In other news, apple costs 30c and orange costs 50c.

It's worrying that BOI are finding it "impossible" to maintain deposit pricing though - looks like they'll be losing whatever deposits are left.


----------



## marksa (5 May 2011)

At some time, the Irish Banks are going to have to wake up and stop paying these ridiculous rates for deposits. That will only be the case when they are seen to be viable organisations outside of state support/bail-out. With a balance sheet stuffed with long-term loss-making tracker mortgages that won't be any time soon.


----------



## Bobby1 (6 May 2011)

marksa said:


> At some time, the Irish Banks are going to have to wake up and stop paying these ridiculous rates for deposits. That will only be the case when they are seen to be viable organisations outside of state support/bail-out. With a balance sheet stuffed with long-term loss-making tracker mortgages that won't be any time soon.


 
I agree, the problem with it is though all you need is 1 bank to offer crazy rates and this forces all the other banks into doing it, or risk a wave of outflows of business, and now more then ever no bank can afford to lose any more funding then they are due to persistent security threat rumours of Ireland inc.

I personally would like to see deposit rates come way down to sustainable levels. In my view mortgage holders who by and large are cash strapped are subsidising deposit rates and keeping them at artificially high rates. Competition is so intense with everyone becoming "rate tarts" chasing every extra penny in interest they can, banks are forced to pay excessive deposit rates, and to help cover the cost of this, they are charging higher lending rates then what they should be. Its almost like a case of the rich get richer and the poor get poorer! I know banks would be paying quite high rates anyway to attract business as retail deposits seem to be their main source of funding at present, but its absolutely crazy that this is still continuing. With ECB increases on the way, banks shouldn't be passing them on deposits, they are high enough and should be taken to stem the margin loss on deposit rates. All this is doing is prolonging banks recovery to become sustainable banks. Plenty will argue none of the Irish Banks are sustainable and are on life support etc... but business practices have to change in the favour of banks on some level so tax payers don't have to keep propping them up!


----------



## Gekko (6 May 2011)

Maybe I'm being naive, but weren't some of Anglo's problems caused by borrowing short term funds and then lending these out long term?  So once the short term funding cost rose or became unsustainable, the bank was goosed?

The "classic" model was to take deposits and then lend these out.  If the bank pay 4% to depositors and lend this money out at higher rates, where's the problem?


----------



## TSThomas (8 May 2011)

> No wonder Irish savings are at record levels – around €93bn.

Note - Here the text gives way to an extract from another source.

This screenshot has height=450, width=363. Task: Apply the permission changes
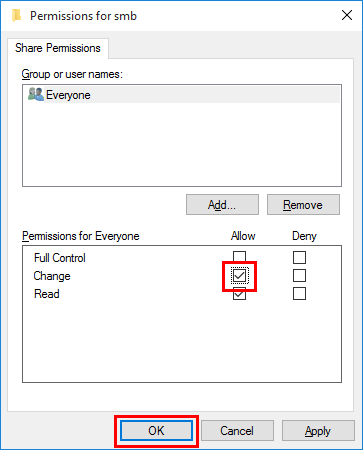[318, 431]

Guess they've not been following NAMA Wine Lake or umm, any Irish news source these past months


----------



## bugler (9 May 2011)

The sooner we can discourage the prudent financial practice of saving the better for us all.


----------



## Bobby1 (9 May 2011)

whos trying to discourage the practice of saving? Thats a bit of a stupid statement!


----------



## bluemac (9 May 2011)

Ask yourself if these rates are too high where do they get the money to pay the interest.... Oh yes from us through the higher tax we are paying..

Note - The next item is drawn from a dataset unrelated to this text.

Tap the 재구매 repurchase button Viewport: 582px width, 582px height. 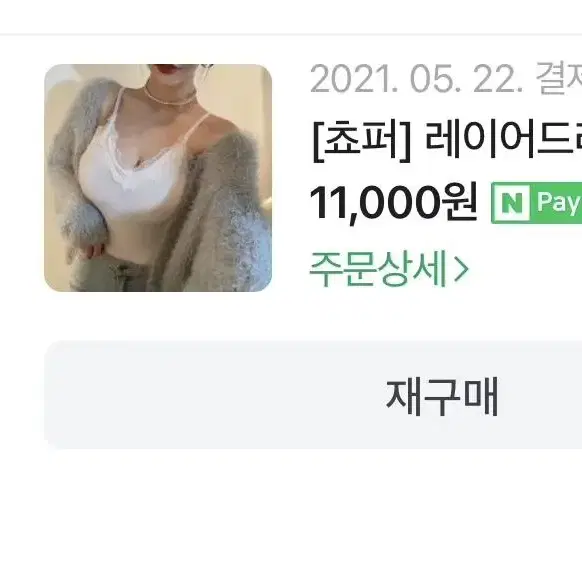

so they give you an extra 3% and have taken the other 20% off us all in higher taxes.


----------



## bugler (9 May 2011)

Bobby1 said:


> whos trying to discourage the practice of saving? Thats a bit of a stupid statement!



You are.

You want lower deposit rates. That discourages saving. Or maybe you can explain how lower deposit rates have no impact on a decision to save?

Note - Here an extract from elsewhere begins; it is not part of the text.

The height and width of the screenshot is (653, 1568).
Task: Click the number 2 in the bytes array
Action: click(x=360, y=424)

You have, arbitrarily, decided that ("cash-strapped") mortgage holders are subsidising savers. So you are advocating a preference for those who have taken on debt (mortgage holders), over those who have savings. Again, discouraging saving.


----------



## bugler (9 May 2011)

bluemac said:


> Ask yourself if these rates are too high where do they get the money to pay the interest.... Oh yes from us through the higher tax we are paying..
> 
> so they give you an extra 3% and have taken the other 20% off us all in higher taxes.



The banks need cash, apparently. But it seems people are awfully selective about how they get it.


----------



## Bobby1 (9 May 2011)

What Im proposing is for banks to return to what they should be doing... business. How can you justify a bank paying more on deposits then it charges on lending??? 

The habit of saving should not be driven solely by the best rate, its about as you stated a prudent financial practice, something that was lost long before the financial crisis. Consumers turned easy credit into their savings.

There is no "advocating a preference" here, its quite simple, in order for a bank to make a profit, they need to improve their net interest margin. While they pay higher rates on deposits then lending, this wont happen. 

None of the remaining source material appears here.